La jeune Aurore vient de mourir et son cadavre pourrit quelque part dans les bois. Autour du corps s’égaient de petits personnages, qui doivent trouver abri et nourriture. Mais quand on mesure à peine plus qu’un insecte, la nature environnante recèle d’innombrables dangers, et un par un, les filles et garçons de la troupe disparaissent. Aurore – qui ne porte pas par hasard le même nom que la fillette éteinte, tu y reviendras plus tard – tente d’organiser les choses afin que tout le monde puisse s’en sortir. Mais c’est sans compter sur l’orgueil, le sentiment de supériorité et les capacités de manipulatrice de Zélie…
Jolies ténèbres ne s'avère pas une bande dessinée à mettre entre toutes les mains. Malgré des dessins d’un style un peu naïf, qui seraient tout à fait adaptés à un album jeunesse, et une mise en couleur à l’aquarelle offrant une magnifique palette de teintes qui rayonnent, il s’agit d’un ouvrage macabre. Passons les pages d’introduction, qui révèlent directement l’environnement autour duquel vont évoluer les personnages. On pourrait ensuite penser suivre des aventures bucoliques d’une troupe d’enfants minuscules, perdus au milieu de la Nature. Mais dès la première nuit, cette dernière rappelle ses droits et un chat vient enlever, pour le dévorer, un des membres de la bande. Le lendemain, les dangers que peuvent receler les alentours apparaissent presque moindres que les horreurs dont se montrent capables les mômes les uns envers les autres. Jolies ténèbres fait penser, par moments, au roman Sa majesté des mouches de William Golding.

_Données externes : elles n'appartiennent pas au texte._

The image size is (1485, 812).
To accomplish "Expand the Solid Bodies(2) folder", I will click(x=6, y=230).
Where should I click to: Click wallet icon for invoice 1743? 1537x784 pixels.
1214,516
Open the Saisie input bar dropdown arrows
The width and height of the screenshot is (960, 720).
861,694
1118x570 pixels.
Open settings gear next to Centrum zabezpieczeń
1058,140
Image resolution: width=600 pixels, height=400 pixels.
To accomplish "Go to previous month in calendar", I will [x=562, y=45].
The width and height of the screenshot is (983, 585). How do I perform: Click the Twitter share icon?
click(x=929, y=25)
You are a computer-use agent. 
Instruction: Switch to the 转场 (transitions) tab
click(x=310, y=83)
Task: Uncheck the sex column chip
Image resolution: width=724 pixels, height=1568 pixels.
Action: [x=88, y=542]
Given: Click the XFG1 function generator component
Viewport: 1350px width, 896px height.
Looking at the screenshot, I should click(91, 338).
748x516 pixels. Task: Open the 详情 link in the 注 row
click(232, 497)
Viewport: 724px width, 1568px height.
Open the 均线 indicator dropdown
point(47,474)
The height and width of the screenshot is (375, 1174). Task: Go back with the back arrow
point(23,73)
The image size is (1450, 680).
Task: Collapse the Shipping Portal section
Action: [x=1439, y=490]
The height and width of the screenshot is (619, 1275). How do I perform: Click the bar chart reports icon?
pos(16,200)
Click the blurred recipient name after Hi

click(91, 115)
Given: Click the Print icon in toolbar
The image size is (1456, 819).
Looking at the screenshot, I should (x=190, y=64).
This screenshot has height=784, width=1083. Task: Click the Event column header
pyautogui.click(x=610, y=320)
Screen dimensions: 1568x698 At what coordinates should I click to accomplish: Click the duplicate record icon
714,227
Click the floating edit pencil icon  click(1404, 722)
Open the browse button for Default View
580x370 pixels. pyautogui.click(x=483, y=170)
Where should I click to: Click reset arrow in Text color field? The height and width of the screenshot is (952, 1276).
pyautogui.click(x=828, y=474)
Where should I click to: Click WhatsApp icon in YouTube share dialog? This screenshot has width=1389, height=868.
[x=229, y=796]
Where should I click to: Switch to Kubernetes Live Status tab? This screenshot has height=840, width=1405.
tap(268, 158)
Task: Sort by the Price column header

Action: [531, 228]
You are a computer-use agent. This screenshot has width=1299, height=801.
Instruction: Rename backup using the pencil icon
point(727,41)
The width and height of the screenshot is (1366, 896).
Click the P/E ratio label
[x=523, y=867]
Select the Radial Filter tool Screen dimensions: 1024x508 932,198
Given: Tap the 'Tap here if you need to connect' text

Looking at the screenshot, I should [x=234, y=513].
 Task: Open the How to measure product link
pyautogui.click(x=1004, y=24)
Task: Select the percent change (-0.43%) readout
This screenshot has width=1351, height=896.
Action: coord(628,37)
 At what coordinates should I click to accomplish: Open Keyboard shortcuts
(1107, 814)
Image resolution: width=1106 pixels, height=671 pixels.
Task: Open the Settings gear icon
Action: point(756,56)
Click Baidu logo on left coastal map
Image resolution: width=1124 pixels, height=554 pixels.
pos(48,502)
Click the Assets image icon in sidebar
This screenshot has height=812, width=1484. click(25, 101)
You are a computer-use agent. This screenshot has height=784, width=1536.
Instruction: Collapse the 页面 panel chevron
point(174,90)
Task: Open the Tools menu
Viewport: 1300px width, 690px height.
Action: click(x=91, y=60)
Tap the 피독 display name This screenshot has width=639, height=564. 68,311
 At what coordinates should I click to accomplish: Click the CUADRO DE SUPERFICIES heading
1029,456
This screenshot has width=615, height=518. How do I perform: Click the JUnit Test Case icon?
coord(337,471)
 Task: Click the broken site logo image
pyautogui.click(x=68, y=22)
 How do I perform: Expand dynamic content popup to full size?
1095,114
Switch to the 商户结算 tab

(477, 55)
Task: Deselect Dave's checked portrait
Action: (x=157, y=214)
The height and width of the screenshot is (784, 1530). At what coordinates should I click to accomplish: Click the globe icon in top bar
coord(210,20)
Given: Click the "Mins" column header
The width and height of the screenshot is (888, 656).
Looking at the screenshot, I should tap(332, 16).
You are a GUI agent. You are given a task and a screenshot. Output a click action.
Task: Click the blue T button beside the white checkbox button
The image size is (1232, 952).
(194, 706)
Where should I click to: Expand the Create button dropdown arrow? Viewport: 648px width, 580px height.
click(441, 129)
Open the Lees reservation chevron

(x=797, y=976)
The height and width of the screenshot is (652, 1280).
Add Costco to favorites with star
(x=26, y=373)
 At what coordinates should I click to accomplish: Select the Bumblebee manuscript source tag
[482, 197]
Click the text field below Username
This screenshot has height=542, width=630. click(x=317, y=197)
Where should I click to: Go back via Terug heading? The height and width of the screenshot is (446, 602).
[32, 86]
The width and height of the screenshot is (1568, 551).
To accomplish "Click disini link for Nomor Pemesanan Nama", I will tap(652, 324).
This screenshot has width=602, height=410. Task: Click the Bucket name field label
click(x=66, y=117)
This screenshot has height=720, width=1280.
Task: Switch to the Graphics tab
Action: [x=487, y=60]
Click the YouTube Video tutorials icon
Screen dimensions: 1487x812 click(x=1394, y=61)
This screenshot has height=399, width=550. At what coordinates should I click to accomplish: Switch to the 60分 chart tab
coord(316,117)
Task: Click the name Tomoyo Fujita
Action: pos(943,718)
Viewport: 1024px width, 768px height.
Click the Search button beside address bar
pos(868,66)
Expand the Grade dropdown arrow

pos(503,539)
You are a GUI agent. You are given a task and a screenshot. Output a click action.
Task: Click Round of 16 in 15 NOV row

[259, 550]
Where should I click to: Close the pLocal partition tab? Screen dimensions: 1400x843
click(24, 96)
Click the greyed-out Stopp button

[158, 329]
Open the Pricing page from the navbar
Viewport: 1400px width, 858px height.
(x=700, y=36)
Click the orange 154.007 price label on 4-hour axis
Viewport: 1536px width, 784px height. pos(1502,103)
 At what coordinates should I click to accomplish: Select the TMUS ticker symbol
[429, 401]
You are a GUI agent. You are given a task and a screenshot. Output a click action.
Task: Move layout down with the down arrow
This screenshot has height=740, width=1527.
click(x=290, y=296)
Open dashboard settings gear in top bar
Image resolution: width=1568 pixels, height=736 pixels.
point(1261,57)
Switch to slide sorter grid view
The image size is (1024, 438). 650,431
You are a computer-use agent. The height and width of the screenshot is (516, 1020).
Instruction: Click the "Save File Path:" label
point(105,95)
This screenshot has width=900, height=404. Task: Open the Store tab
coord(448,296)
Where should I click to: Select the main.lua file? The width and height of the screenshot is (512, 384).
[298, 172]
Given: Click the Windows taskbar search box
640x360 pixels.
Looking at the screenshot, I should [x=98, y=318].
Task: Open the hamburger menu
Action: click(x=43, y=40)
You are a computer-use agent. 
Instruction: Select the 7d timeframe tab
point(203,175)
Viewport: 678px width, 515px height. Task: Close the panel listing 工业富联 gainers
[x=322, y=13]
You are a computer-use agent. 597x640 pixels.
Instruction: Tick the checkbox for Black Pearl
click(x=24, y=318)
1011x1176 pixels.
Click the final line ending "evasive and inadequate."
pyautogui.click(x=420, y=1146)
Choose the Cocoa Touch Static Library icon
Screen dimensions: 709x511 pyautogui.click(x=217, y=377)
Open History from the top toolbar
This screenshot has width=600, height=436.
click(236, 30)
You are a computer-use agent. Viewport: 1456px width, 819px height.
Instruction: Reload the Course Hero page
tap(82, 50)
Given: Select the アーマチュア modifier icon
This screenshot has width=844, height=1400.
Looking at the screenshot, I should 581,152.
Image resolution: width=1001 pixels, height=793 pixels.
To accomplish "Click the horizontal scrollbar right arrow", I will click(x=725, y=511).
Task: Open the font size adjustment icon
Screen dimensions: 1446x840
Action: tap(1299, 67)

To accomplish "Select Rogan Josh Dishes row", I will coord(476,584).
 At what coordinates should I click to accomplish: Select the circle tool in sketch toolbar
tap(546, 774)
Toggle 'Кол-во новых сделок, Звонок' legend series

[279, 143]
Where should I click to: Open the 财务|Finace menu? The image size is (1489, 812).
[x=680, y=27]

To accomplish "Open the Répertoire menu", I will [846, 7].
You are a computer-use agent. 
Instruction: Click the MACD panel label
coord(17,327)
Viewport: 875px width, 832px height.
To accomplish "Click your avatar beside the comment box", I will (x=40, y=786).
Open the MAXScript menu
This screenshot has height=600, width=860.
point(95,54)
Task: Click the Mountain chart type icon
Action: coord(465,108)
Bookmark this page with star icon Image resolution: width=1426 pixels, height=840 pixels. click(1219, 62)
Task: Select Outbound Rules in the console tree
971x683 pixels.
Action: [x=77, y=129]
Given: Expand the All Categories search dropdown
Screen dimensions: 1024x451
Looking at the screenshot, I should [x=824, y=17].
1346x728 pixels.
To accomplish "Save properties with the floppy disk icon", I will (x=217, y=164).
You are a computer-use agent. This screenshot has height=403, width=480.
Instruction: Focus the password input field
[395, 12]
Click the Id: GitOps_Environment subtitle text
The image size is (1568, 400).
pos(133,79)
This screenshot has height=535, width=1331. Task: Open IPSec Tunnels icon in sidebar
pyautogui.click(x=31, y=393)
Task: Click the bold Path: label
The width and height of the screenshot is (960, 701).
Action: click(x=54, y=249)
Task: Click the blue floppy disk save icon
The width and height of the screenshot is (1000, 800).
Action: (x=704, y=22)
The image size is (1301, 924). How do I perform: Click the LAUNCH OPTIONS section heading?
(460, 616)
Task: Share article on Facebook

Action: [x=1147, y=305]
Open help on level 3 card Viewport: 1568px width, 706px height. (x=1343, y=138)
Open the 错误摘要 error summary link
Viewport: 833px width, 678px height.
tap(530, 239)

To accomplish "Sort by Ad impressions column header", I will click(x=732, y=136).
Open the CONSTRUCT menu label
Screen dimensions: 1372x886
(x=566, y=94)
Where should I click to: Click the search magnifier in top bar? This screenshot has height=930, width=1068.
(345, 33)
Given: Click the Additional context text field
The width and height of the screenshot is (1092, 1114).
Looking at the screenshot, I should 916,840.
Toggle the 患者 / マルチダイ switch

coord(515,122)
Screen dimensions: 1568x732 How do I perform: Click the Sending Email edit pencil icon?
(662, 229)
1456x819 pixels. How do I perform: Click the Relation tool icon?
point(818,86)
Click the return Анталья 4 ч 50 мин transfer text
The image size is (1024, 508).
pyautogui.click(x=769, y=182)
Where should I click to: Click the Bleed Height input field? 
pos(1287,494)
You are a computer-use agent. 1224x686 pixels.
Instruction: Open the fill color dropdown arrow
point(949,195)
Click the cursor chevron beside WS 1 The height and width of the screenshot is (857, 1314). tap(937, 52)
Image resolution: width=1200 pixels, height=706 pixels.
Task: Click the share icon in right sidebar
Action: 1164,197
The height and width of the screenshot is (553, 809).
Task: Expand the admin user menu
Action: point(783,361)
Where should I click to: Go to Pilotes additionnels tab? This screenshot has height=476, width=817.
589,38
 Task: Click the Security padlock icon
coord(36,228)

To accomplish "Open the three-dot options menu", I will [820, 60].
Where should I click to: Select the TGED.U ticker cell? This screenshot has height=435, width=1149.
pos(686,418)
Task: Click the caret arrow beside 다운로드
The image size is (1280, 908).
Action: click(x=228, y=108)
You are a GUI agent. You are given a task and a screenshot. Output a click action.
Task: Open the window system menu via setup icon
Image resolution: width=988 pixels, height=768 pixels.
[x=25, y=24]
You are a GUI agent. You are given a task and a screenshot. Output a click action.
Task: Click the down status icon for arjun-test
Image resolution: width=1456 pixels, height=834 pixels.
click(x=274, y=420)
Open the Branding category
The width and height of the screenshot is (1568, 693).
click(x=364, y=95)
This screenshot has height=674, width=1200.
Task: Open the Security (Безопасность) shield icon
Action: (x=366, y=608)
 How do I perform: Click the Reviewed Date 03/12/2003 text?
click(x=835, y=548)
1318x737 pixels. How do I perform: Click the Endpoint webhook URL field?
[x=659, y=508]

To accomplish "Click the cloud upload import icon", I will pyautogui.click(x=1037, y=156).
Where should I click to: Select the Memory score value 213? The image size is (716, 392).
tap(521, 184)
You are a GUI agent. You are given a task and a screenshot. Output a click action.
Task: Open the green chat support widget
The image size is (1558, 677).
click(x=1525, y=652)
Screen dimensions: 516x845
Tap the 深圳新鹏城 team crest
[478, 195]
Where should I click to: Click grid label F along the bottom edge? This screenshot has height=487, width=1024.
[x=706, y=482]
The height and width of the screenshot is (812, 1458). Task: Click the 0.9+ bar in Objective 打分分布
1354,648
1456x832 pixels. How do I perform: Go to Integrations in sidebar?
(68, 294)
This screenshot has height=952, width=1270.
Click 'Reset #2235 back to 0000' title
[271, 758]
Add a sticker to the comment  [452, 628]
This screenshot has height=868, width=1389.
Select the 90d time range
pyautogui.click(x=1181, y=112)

Des scènes d’une violence certaine, où le sadisme règne, qui décrivent des décès stupides ou malencontreux, se succèdent pages après pages, tout au long de cette bande dessinée qui s’adresse donc à un lectorat adulte (l’éditeur Dupuis indique par ailleurs un âge de lecteur de 15 ans et plus).
Contrairement à la plupart des personnages du livre, ce public n’est pas censé être ingénu. Il peut toutefois lire cet ouvrage avec un premier niveau de lecture assez basique, et éprouver plaisir – macabre sans doute – à découvrir les aventures morbides et sanguinolentes des créatures de Vehlmann et Kerascoët. S’il prend un peu de recul, il pourra s’interroger sur le sens plus profond de cette histoire qu’ils racontent. Car ces petites filles et petits garçons qui s’animent autour du cadavre en proviennent. Il semble qu’ils y vivaient, jusqu’à la mort de la fillette et le début de déréliction de son corps, qui chasse ces créatures en dehors. Qui sont-ils ? Que sont-ils ? On peut les imaginer simplement comme des organismes résidents naturellement en nous. Toutefois, il s’avère aisé et en même très intéressant de leur trouver une fonction plus profonde. Tu les vois comme des incarnations des parcelles de la personnalité de la défunte, qui se dispersent avec sa mort. Aurore, la minuscule fillette qui porte le nom que cette dernière, tente d’organiser la troupe, de fournir de la nourriture et un abri à chacun. Qu’elle se prénomme de la même manière que son ancienne hôtesse prend tout son sens avec cette interprétation. Elle apparaît comme le cœur de sa conscience – son âme, son Moi, ou tout concept approchant – et essaie donc, sans se poser de question, de maintenir la troupe en cohésion, de prolonger feue Aurore le plus longtemps possible. Mais rien ne peut entraver la déliquescence de la fillette morte, surtout quand son cadavre pourrit dans les bois. Les autres personnages se définissent alors comme les différents aspects de sa personnalité : la gloutonnerie, la timidité, la crainte, la vanité, le courage, et cætera.
Jolies ténèbres se présente, paradoxalement, comme un conte de fée. Aurore, en princesse, dispose de son prince charmant, Hector. Mais le pourrissement du corps signe la fin de l'histoire enchantée traditionnelle, qui devient de plus en plus macabre. Il s’avère facile de voir dans cette BD une critique de ce style de récits, qui ne résistent pas à l’épreuve de la réalité – celle de la Nature, mais aussi celle des humains.
1D’après une idée originale de Marie Pommepuy, qui n’est pas directement créditée car il s’agit de la moitié féminine du duo Kerascoët (la partie masculine étant Sébastien Cosset).